Correct Way to Think About Climate Change

Climate change has to be thought about holistically. That means, we have to think about how to minimize not just carbon emissions but also waste and ecological destruction.



Given this framework, EVs fare so poorly compared against the other alternative to gas cars: public transportation. Public transportation produces a fraction of carbon emissions compared to gas cars and EVs (watch Bill Nye explain why). Moreover, public transportation costs consumers much, much less than cars in terms of dollars and cents, thus not only benefiting the environment but also transferring wealth back to consumers, instead of auto companies. Here are just a few benefits of public transportation:

1. Cheaper than cars

2. Greener than cars

3. Better for urban and town design (therefore, higher life satisfaction)

4. Healthier for people

5. Better for small businesses


Public transportation is the real solution

Many countries are already moving in the direction of more public transportation. Austria, for example, introduced a public transportation initiative in 2021 called Klimaticket (meaning "climate ticket" in German), where you just pay 1,095 euros ($1,099) per year, or $106 per month, to be able to use any mode of public transportation, anywhere in Austria, however much as you want. Similarly, Germany introduced its own initiative in 2023 called Deutschlandticket ("Germany Ticket" in German), where you pay 49 euros per month (roughly, 600 euros or $657 per year) to use as much regional and local public transportation as you want.

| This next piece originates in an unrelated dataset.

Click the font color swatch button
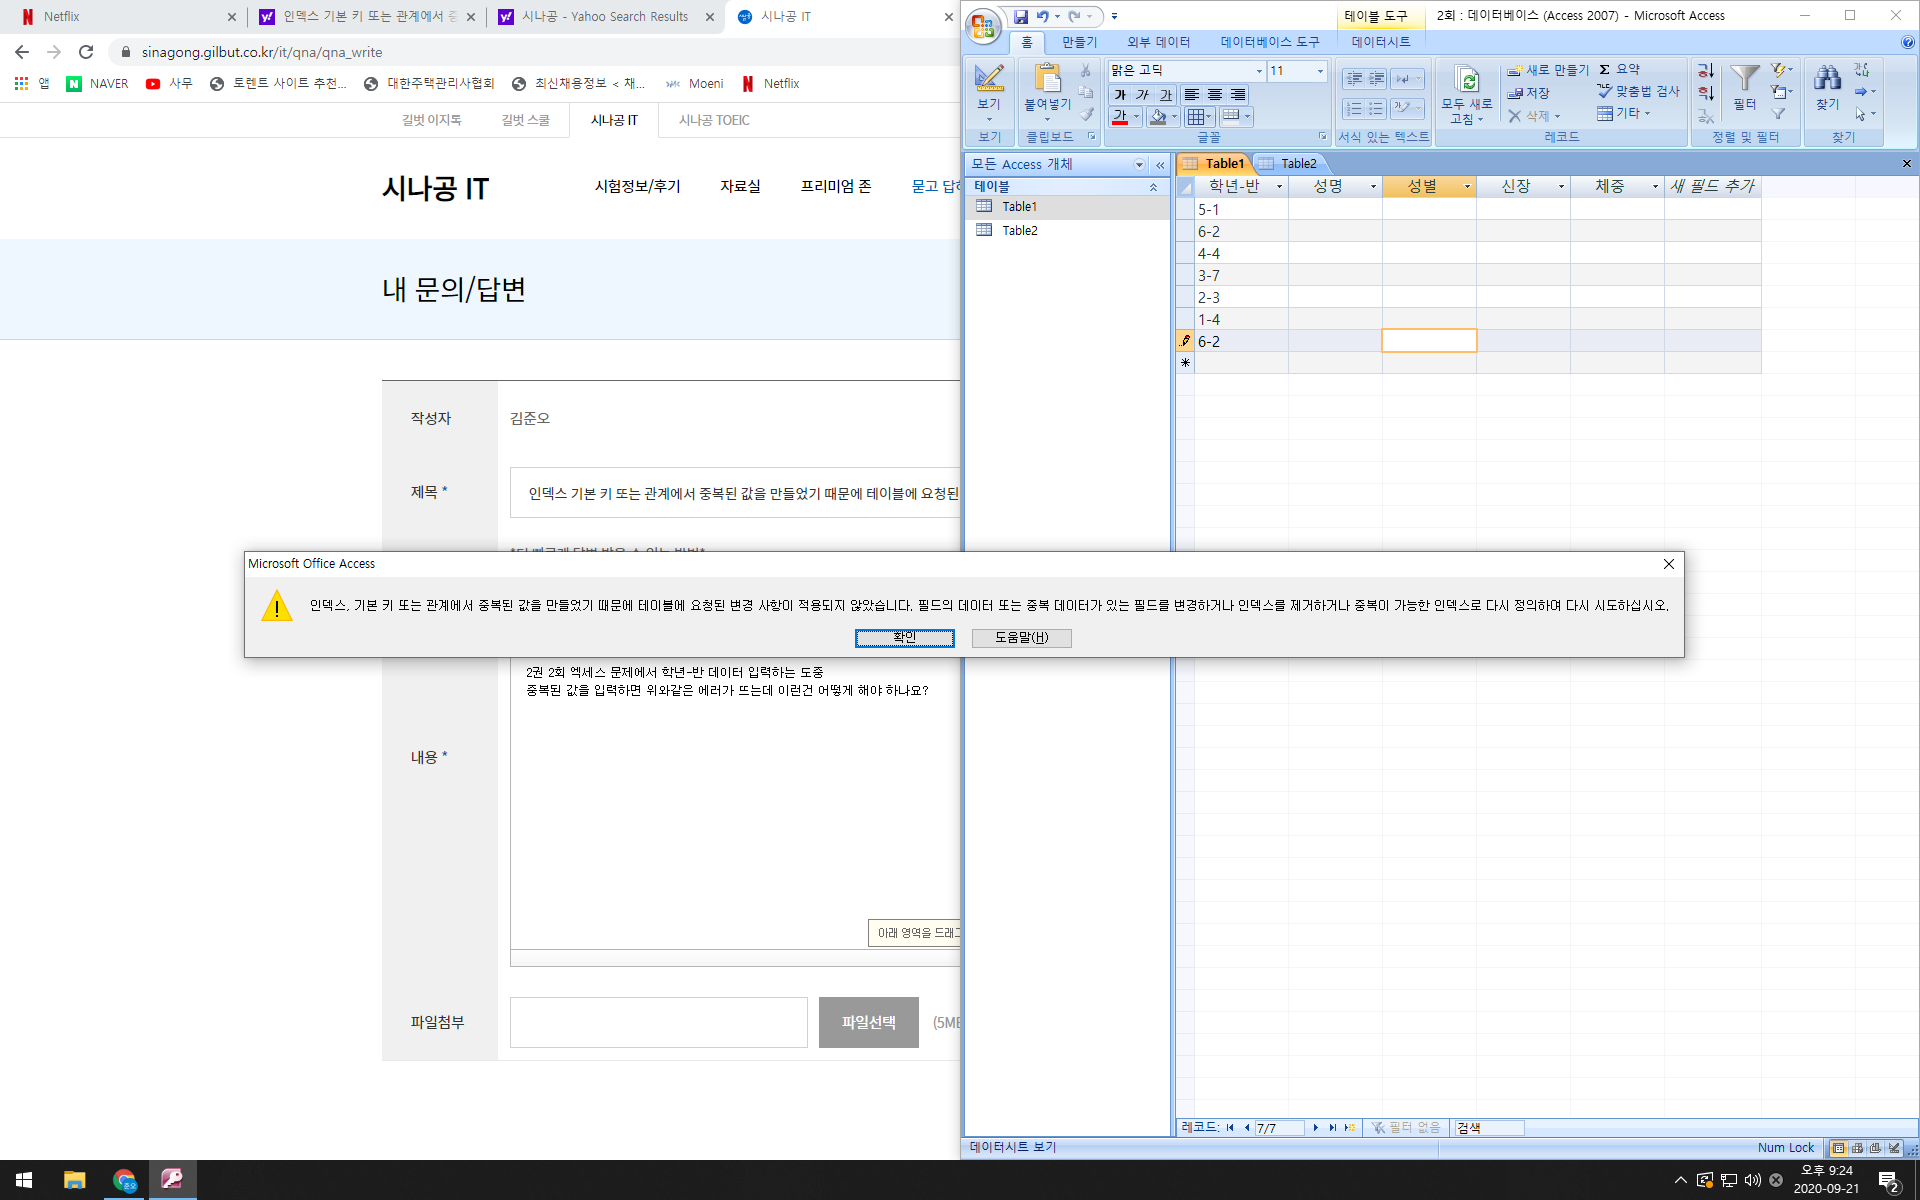 coord(1120,117)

Picture of a Deutschland Ticket (Image Credit: Firn/Shutterstock)

Usually, you hear two arguments in defense of EVs: (1) even if EVs aren’t perfect, they serve as a stopgap until we transition to something better (like public transportation) and (2) Americans in particular will never give up cars. I find that both arguments are dubious.

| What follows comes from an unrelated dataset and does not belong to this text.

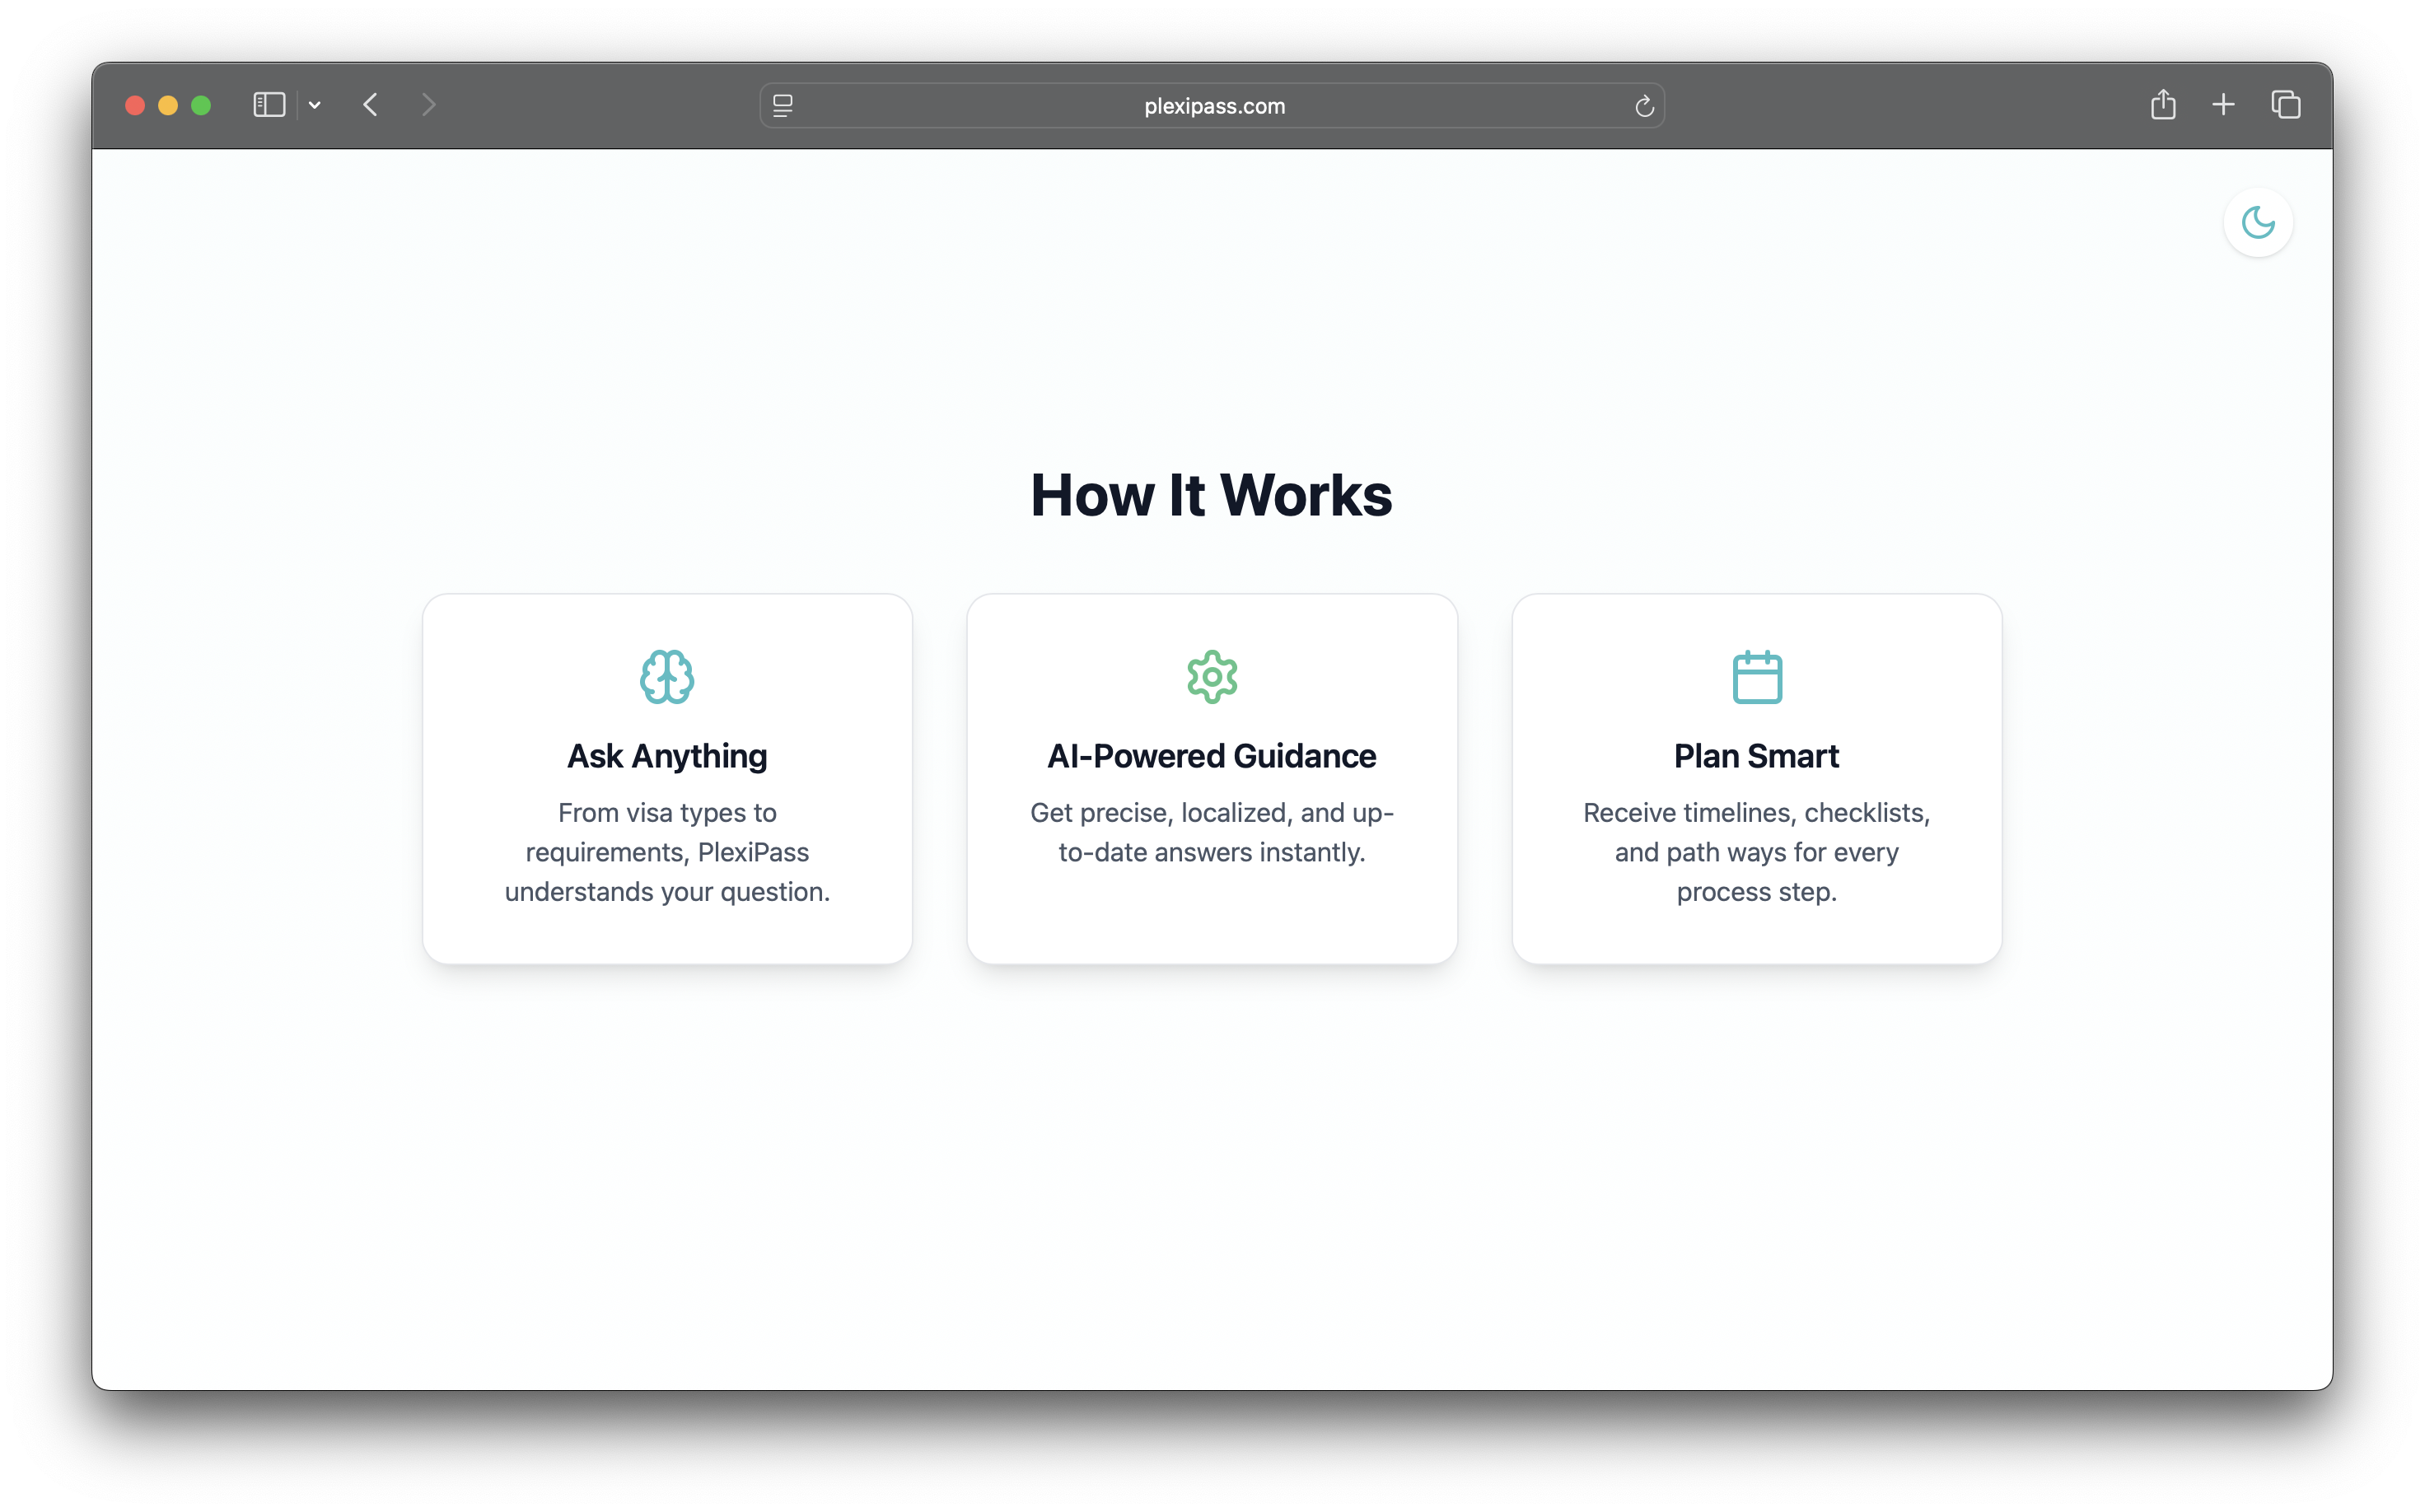
Task: Expand the sidebar tab group dropdown
Action: [315, 105]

With regards to the stopgap argument, it is doubtful whether EVs are even a stopgap in the first place. There aren’t enough studies to understand how green EVs truly are, but we already have much reason and evidence to think that EVs are just as harmful to the environment as gas cars.


Moreover, hypothetically, if the EV was never invented, the world would already be transitioning from cars to public transportation. Now that we have EVs, however, the auto industry is flooding the market with PR campaigns to convince the public that EVs are a boon to the environment and everyone should buy a new car. Just like how auto companies lobbied the crap out of Washington during the ‘50s and ‘60s to cover America with cars and highways, now they are bent on greenwashing EVs and turning the public’s attention away from the drawbacks of the EV.


With respect to the “Americans love cars” argument, Americans may be more amenable to public transportation than they seem. All things considered, a car costs the average American somewhere between $500 and $1,000 per month (after accounting for auto loan, insurance, gas/charging, parking, maintenance, and government subsidies and tax breaks for EVs). In contrast, a national public transportation initiative like Germany or Austria’s would only cost you $100 per month. If we present Americans with the real economic and environmental price tag of EVs and started an earnest conversation, America may be more inclined to public transportation than it seems.


Lastly, in terms of feasibility of building a European- or Asian-style public transportation in the US, it’s more than feasible. In fact, America used to run on public transportation until the auto industry took over America after WW2 and made it a car-centric country in a matter of 10, 20 years. In the next 10 years (if not less), America will collectively spend trillions of dollars on EVs between individual car purchases and government subsidies. With that level of investment, you bet we can build out any kind of public transportation that we need.